* TASK DETAILS
Among the entries, which lines carry the string "agent"? Copy each of them.
⟨
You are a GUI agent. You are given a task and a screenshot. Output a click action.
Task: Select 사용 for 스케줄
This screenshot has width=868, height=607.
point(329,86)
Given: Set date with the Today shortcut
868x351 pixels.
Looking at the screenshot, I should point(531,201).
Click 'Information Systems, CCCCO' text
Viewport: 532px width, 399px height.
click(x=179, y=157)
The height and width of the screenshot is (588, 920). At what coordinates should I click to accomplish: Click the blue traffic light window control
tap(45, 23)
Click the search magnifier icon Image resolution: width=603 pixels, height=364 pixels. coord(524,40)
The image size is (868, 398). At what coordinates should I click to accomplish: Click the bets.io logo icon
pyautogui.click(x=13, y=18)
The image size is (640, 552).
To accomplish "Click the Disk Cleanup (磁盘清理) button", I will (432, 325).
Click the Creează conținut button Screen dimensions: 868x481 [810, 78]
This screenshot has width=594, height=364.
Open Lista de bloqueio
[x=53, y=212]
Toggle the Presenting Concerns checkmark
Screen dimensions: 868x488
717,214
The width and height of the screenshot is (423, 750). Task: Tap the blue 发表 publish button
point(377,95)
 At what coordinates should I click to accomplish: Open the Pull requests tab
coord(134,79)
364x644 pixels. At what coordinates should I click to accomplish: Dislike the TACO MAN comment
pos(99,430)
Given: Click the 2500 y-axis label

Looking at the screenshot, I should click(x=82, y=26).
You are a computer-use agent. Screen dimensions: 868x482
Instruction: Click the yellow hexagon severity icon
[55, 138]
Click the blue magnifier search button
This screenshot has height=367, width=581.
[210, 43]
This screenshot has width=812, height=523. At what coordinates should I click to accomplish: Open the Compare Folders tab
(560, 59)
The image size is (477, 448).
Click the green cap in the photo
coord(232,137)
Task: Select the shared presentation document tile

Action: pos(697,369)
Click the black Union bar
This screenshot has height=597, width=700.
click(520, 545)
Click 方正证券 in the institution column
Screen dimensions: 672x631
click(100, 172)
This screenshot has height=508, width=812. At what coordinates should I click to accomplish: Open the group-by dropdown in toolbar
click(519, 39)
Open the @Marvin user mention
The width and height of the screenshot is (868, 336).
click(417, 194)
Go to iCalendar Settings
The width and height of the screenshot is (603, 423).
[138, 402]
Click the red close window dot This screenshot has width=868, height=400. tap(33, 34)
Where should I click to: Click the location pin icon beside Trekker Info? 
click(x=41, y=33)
⟩
* EXPECTED OUTPUT
You are a GUI agent. You are given a task and a screenshot. Output a click action.
You are a computer-use agent. Screen dimensions: 868x482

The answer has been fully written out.